# Micro Mill VS Mini Mill



## gadget_lover (May 13, 2005)

Last year I did a lot of research into mini-lathes and mini-mills for my home shop. I had several restrictions to take into account. I have limited room for tools and I have limited ability to lift things due to a bad back. This meant that I would not be buying a 1/2 ton machine.

I ended up with the Harbor Freight 7x10 Minilathe and the *micro*mill. The micro mill is smaller than the more popular minimill.

I've used the micro mill for more than 6 months, and have a few observations to share. First the specs:

ITEM 47158 Price: $279 on sale (every 3 or 4 months)
Motor: 120V, 60 Hz, 1/5 HP; Speeds: 100-2000 RPM; Capacities: drill 25/64'', end mill 25/64'', face mill 3/4''; Max. travel: x-9'', y-4'', z-8-1/2''; Chuck to table clearance: 7-3/4''; Table size: 9-3/8'' x 5-3/8''; Table slot: 1/2'' x 3/8''; Throat depth: 5-1/2''; Swing: 11''; Spindle stroke: 1-3/16''; Spindle taper: MT2; Base size: 10-1/8'' x 9-3/8''; Shipping weight: 103 lbs.

The footprint and the weight made it an appropriate choice for me. I envisioned machining small parts for flashlights. As such, I felt the small table and limited vertical travel would not be a problem.

This machine does not have a tilting head, so you don't have to worry about trueing it up (Tramming). That also means that you need a tilting vice to cut angles accurately. A tilting vice takes up some of that 7.75 inch table clearance.

The mill is stiff enough for milling small parts with pretty good accuracy. I can typically take off .020 to .050 per pass with an end mill when working with aluminium. Finishing passes of a thousandth or so make nice finishes. Like all small shop machines, the adjustments of the gibs and other contact parts make a big difference.

_THE DATA_:
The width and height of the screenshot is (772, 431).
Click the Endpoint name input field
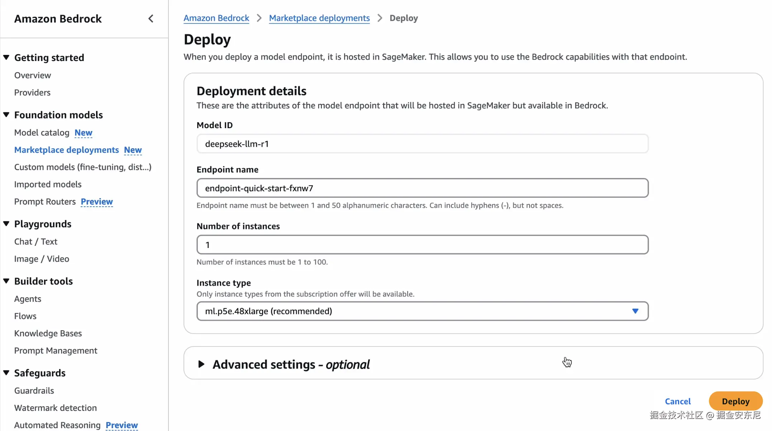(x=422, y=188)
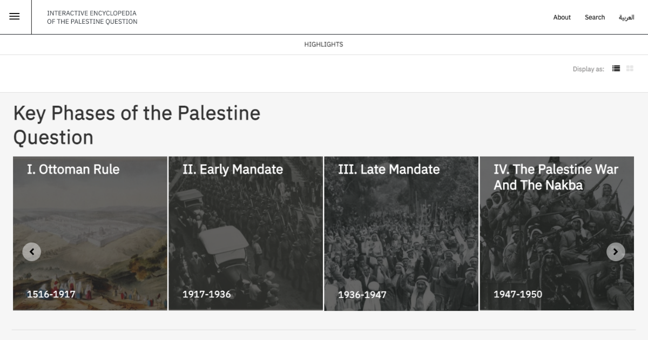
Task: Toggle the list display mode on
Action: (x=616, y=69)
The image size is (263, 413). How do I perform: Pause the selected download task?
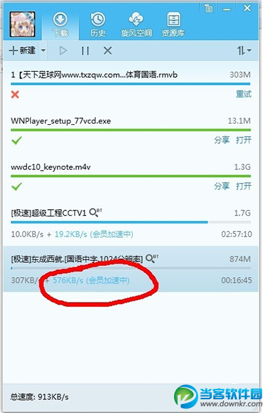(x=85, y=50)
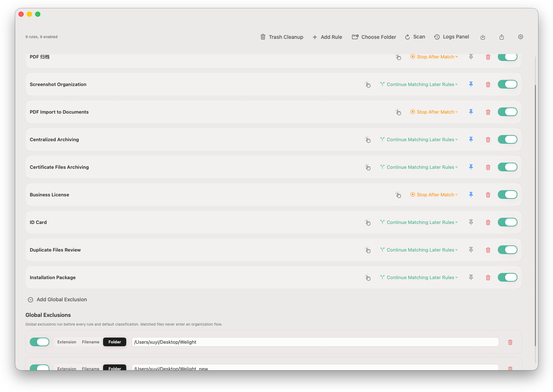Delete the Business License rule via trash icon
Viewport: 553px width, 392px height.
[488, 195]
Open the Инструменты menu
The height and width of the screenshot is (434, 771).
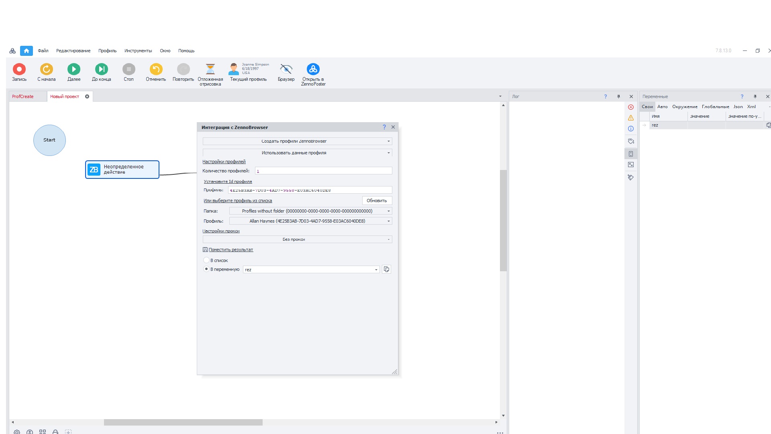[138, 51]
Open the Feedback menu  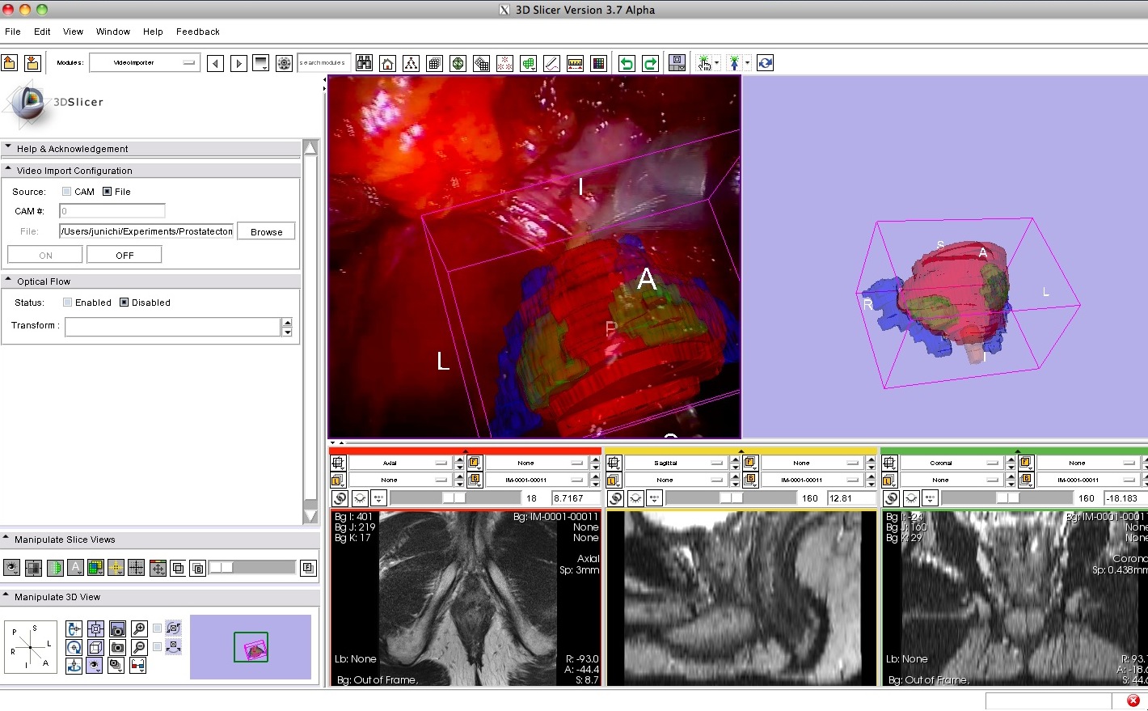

_REQUIRED WORK_:
• 1. Output the forum thread on the micro mill versus the mini mill word for word, from its title to its final sentence.
• 2. Return the records from their very first line through the line that contains "Action: (x=616, y=69)", reproducing each line exactly. Leave the pictures out.

_EXPECTED RESULTS_:
• 1.
# Micro Mill VS Mini Mill



## gadget_lover (May 13, 2005)

Last year I did a lot of research into mini-lathes and mini-mills for my home shop. I had several restrictions to take into account. I have limited room for tools and I have limited ability to lift things due to a bad back. This meant that I would not be buying a 1/2 ton machine.

I ended up with the Harbor Freight 7x10 Minilathe and the *micro*mill. The micro mill is smaller than the more popular minimill.

I've used the micro mill for more than 6 months, and have a few observations to share. First the specs:

ITEM 47158 Price: $279 on sale (every 3 or 4 months)
Motor: 120V, 60 Hz, 1/5 HP; Speeds: 100-2000 RPM; Capacities: drill 25/64'', end mill 25/64'', face mill 3/4''; Max. travel: x-9'', y-4'', z-8-1/2''; Chuck to table clearance: 7-3/4''; Table size: 9-3/8'' x 5-3/8''; Table slot: 1/2'' x 3/8''; Throat depth: 5-1/2''; Swing: 11''; Spindle stroke: 1-3/16''; Spindle taper: MT2; Base size: 10-1/8'' x 9-3/8''; Shipping weight: 103 lbs.

The footprint and the weight made it an appropriate choice for me. I envisioned machining small parts for flashlights. As such, I felt the small table and limited vertical travel would not be a problem.

This machine does not have a tilting head, so you don't have to worry about trueing it up (Tramming). That also means that you need a tilting vice to cut angles accurately. A tilting vice takes up some of that 7.75 inch table clearance.

The mill is stiff enough for milling small parts with pretty good accuracy. I can typically take off .020 to .050 per pass with an end mill when working with aluminium. Finishing passes of a thousandth or so make nice finishes. Like all small shop machines, the adjustments of the gibs and other contact parts make a big difference.

• 2.
The width and height of the screenshot is (772, 431).
Click the Endpoint name input field
(x=422, y=188)
Task: Toggle the list display mode on
Action: (x=616, y=69)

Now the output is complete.